Ваше задание:
Напечатайте отрывок о пути к пескам Парчакум полностью, слово в слово, без единого изменения.

Предложенный отрывок:
Спустясь потом с упомянутой возвышенности по крутой пологости ее в долину, униженную в горизонт до 8 сажен, предстали глазам нашим и пески Парчакум (Пески сии были назначены местом к встрече посланным к чиклинцам для известий с нами при их возвращении), составляющие конец Каракумов; за ними чрез 70 верст идут горы, более каменные и безводные, разделявшие нас тогда с Сырдарьею, текущею подле оных.

О причине возвращения

Не доходя пяти верст до песков, выезжает к нам навстречу посланный от 2 сентября в аулы чиклинцев Дюнанча-бий и мулла. Они уведомляют нас, что киргизцы, называемые кичкиня-чиклы, со всеми их биями под начальством хана Аблазы, с частью каракалпаков, чумекейцев из отделений аюсырымского, кунтского и сары-кашкинцев, с присовокуплением также части дюрткаринцев и самих хивинцев, заняв чрез Сырдарью все перевозы, ожидают нашего прибытия. Посланные объявили также нам, что старшины, приняв между собою по обыкновению их клятвенную присягу, вознамерились не токмо взять нас, взять всех бывших с нами [132] русских, но и лишить тирански жизни вместе с самими киргизскими вожаками. Они называют нас шпионами, говорил мулла, и дабы более вселить в простой народ противу нас ожесточение, то описывали чародеями и предвозвестниками всем киргизским ордам общего несчастья.

Блок данных:
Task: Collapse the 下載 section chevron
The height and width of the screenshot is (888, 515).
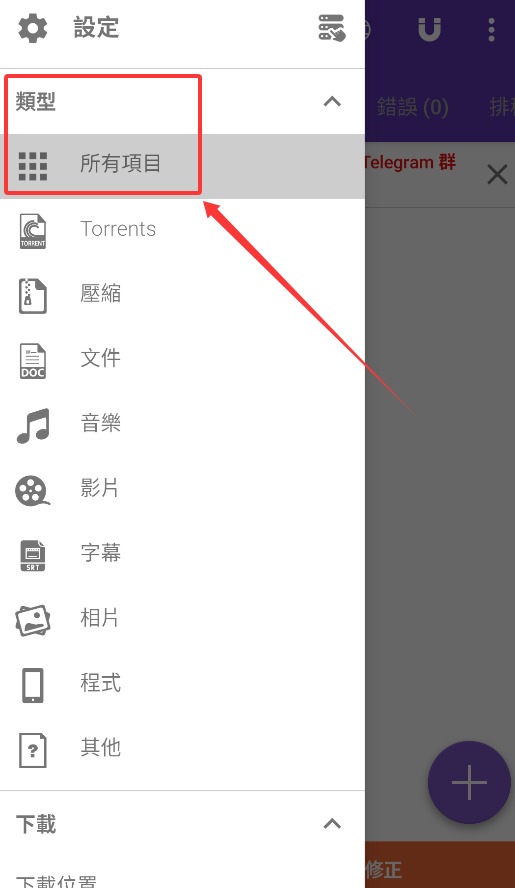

Ответ на задание:
Спустясь потом с упомянутой возвышенности по крутой пологости ее в долину, униженную в горизонт до 8 сажен, предстали глазам нашим и пески Парчакум (Пески сии были назначены местом к встрече посланным к чиклинцам для известий с нами при их возвращении), составляющие конец Каракумов; за ними чрез 70 верст идут горы, более каменные и безводные, разделявшие нас тогда с Сырдарьею, текущею подле оных.

О причине возвращения

Не доходя пяти верст до песков, выезжает к нам навстречу посланный от 2 сентября в аулы чиклинцев Дюнанча-бий и мулла. Они уведомляют нас, что киргизцы, называемые кичкиня-чиклы, со всеми их биями под начальством хана Аблазы, с частью каракалпаков, чумекейцев из отделений аюсырымского, кунтского и сары-кашкинцев, с присовокуплением также части дюрткаринцев и самих хивинцев, заняв чрез Сырдарью все перевозы, ожидают нашего прибытия. Посланные объявили также нам, что старшины, приняв между собою по обыкновению их клятвенную присягу, вознамерились не токмо взять нас, взять всех бывших с нами [132] русских, но и лишить тирански жизни вместе с самими киргизскими вожаками. Они называют нас шпионами, говорил мулла, и дабы более вселить в простой народ противу нас ожесточение, то описывали чародеями и предвозвестниками всем киргизским ордам общего несчастья.